Or even : 1+5/8 inches, = 8/8 + 5/8 inches = 13/8 inches = 13*0.125 inches= 1.625 inches

Or does the phrase 1 5/8 inch not mean what I think it means (I count in metric)?

Anyway, it's (the washburn) a tadbit bigger, but about the same bigger than the Fender than it's smaller than the "preferred minimum" for fingerpicking.


No, I just accidentally stuffed in an extra zero. 1/16" is .0625, and I had that stuck in my head, thinking that Ibanez acoustics are usually 1 11/16".

That would be, as you say, "1.625". the difference between that and 1.69 equals .065 (65 thousandths), or about .013" per string gap.

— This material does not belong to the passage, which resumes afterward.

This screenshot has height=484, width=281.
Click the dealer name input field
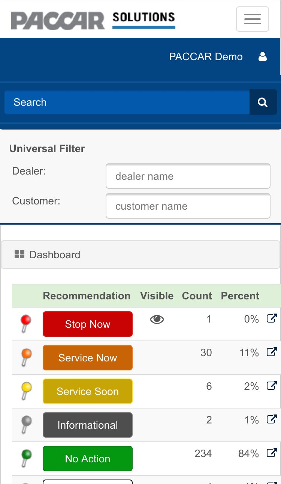[188, 176]
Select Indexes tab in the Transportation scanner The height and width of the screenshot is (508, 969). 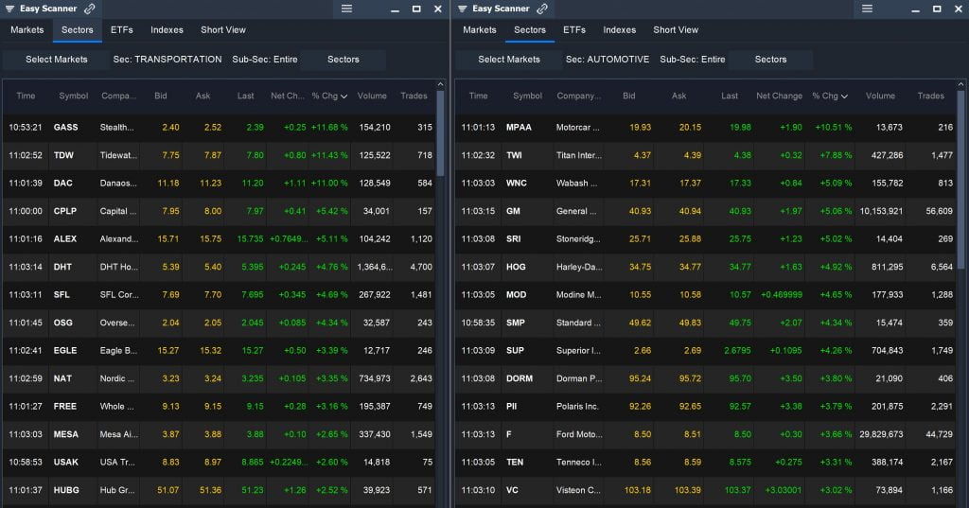click(167, 29)

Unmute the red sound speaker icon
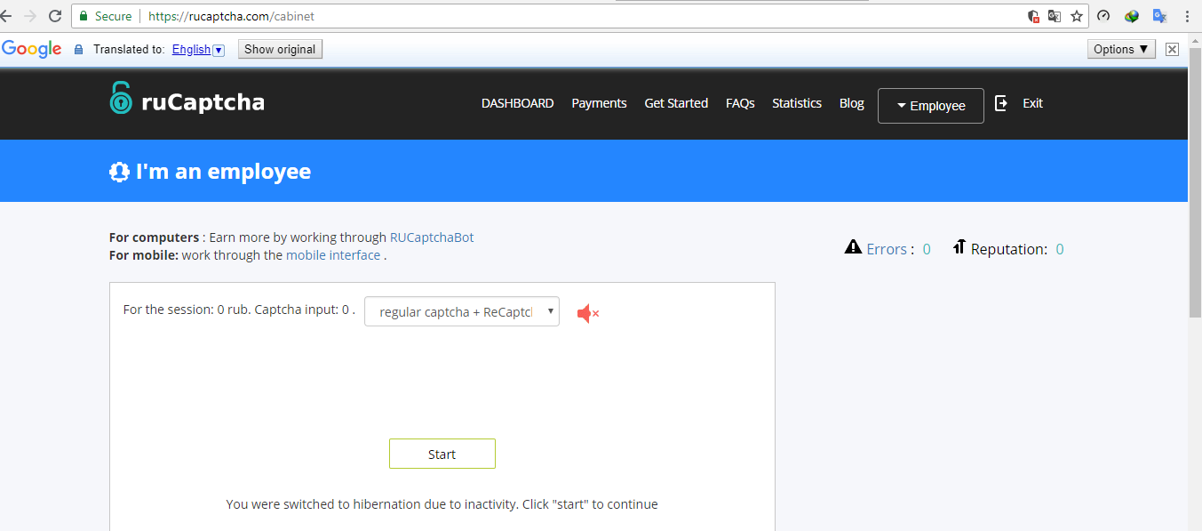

Believe it or not Agile, (Rondo Music), sells a wide neck version of their Les Paul copies @ 1 3/4". So, if you want to channel your inner Lindsey Buckingham or Mark Knopfler, that would be another place to start.

The only steel sting acoustic that springs immediately to mind @ 1 3/4" neck width is the Seagull Original S-6, and it's out of your budget.

In any event, 1 3/4" inch necks are getting harder and harder to find.

So, shop more, and/or save more money, because that's the paradigm this neck width issue is generating.

Or, you could consider this. The Yamaha FG700 has a 1 11/16" nut width and costs 200 USD. So, in lieu of the Talman and Washburn shit, buy one of those, everybody else has, and they're very happy with them.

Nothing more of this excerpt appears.